Saturday, February 14, 2009

Court Ruling on Vaccine and Autism Link

A federal vaccine compensation court recently ruled that the MMR (measles, mumps rubella) vaccine does not cause autism. This case is very important because of the standard the court used to make its decision. As opposed to criminal cases where the standard is "beyond a reasonable doubt" this special court used "preponderance of evidence" as the standard. The judge, called a "special master", George L. Hastings, Jr ruled that the evidence was overwhelmingly contrary" to the argument made by the parents seeking compensation in this case. In fact he said that the family had been "misled by physicians who are guilty, in my view, of gross medical misjudgment."

The point is that those who have been telling parents of autistic children that the cause is vaccines are really the problem here. In fact, I think they are no different than those who claim the holocaust didn't happen or the flat earth society members who claim NASA never went to the moon. They create a controversy where none actually exists. Unfortunately, the media at times accepts deviant viewpoints as the "other side of the coin" and gives them the opportunity to present rebuttal, when they have no more valid a point than holocaust deniers or flat earthers do.
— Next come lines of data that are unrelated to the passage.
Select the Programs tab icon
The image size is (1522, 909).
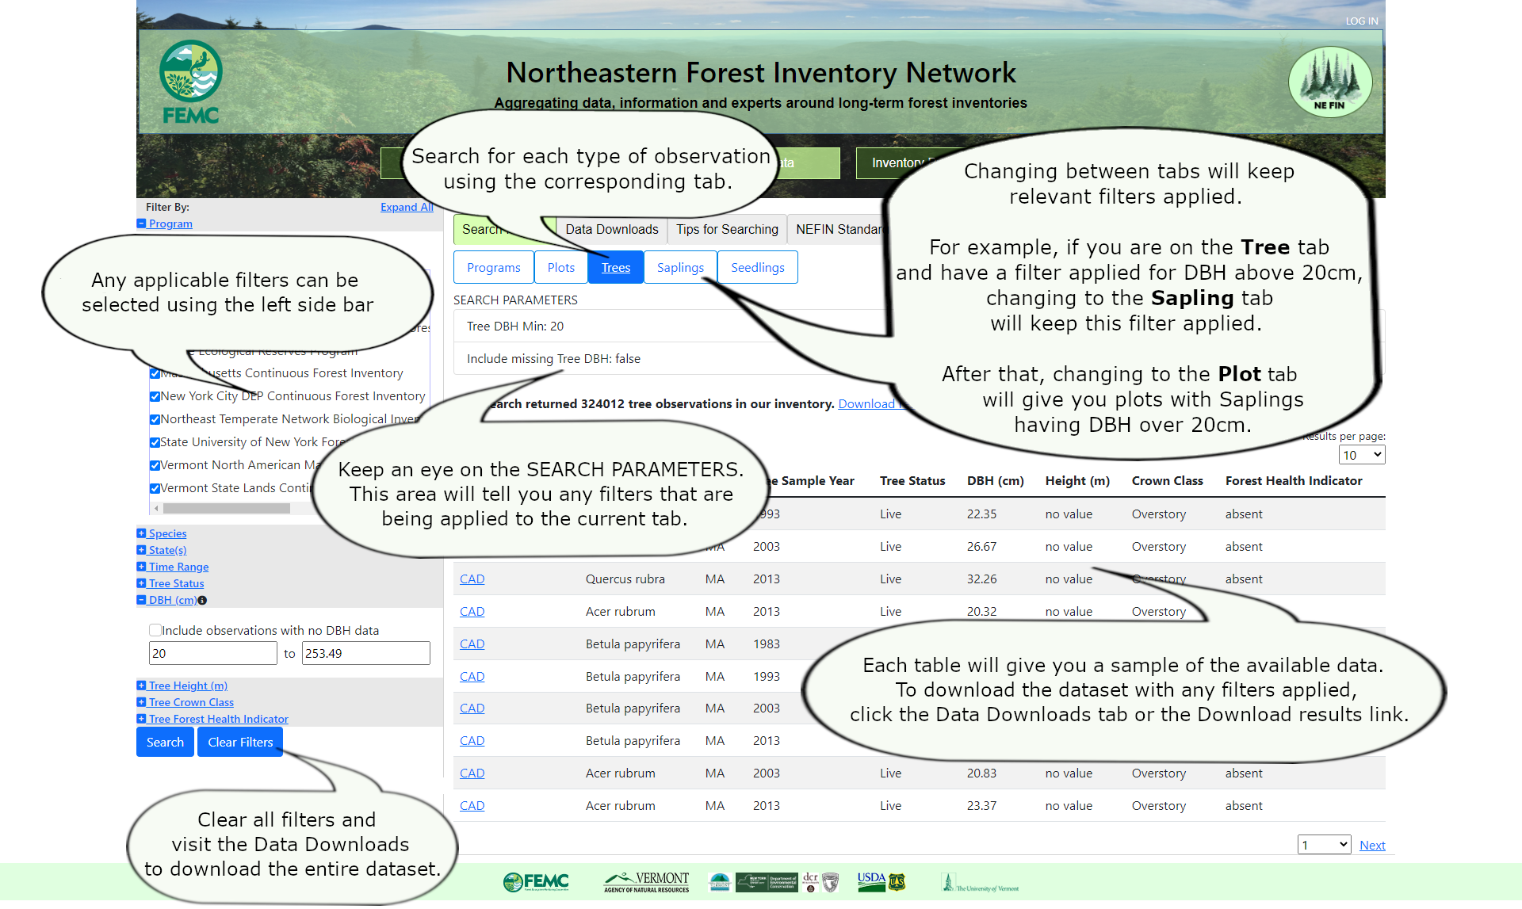pyautogui.click(x=492, y=267)
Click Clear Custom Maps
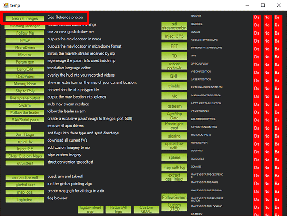This screenshot has width=287, height=216. coord(25,156)
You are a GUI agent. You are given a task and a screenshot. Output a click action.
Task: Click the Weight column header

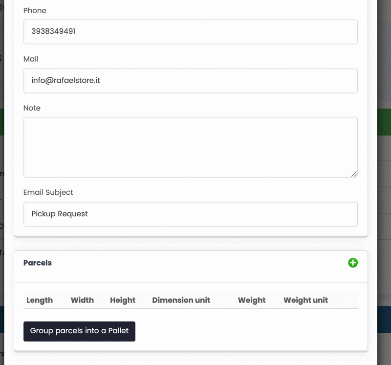click(252, 300)
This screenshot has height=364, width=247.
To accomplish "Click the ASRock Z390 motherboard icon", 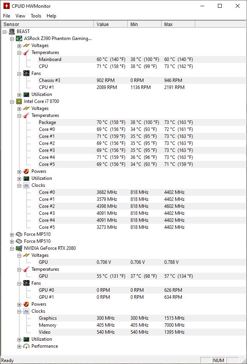I will (19, 38).
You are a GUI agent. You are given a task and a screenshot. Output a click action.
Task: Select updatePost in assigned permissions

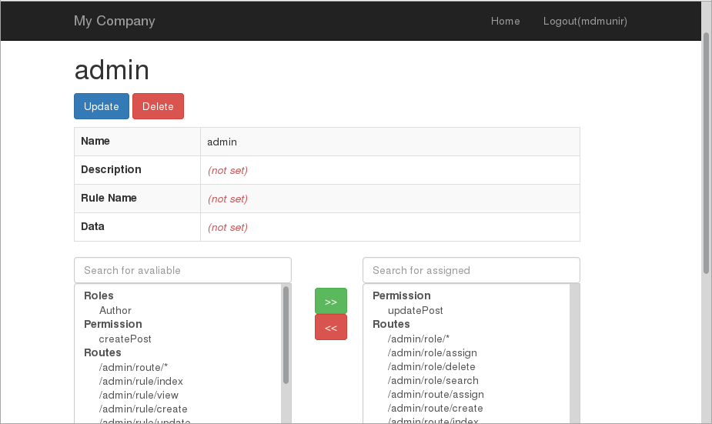(415, 310)
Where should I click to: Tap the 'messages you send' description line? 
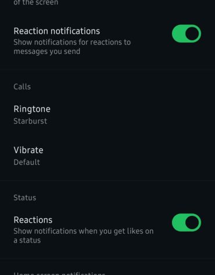(x=47, y=52)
I know that a lot of my colleagues have a different opinion. Many chiropractors are as opposed to vaccination as religious zealots are to evolution. They cite specious research and ignore valid studies that refute their point. I understand why they have this position, even if I reject it out of hand. They tend to have anti vaccination positions for what they believe are good reasons.
Their experience is that the AMA ignored evidence that chiropractic care can be quite helpful when they engaged in an illegal boycott of the chiropractic profession (see Wilk v AMA). Thus, many in the chiropractic profession recall this history and do not trust medical research, especially when it contradicts their one of our basic philosophies, that nature is the best medicine. Then of course there is all that anecdotal evidence which just reinforces the distrust of medical interventions.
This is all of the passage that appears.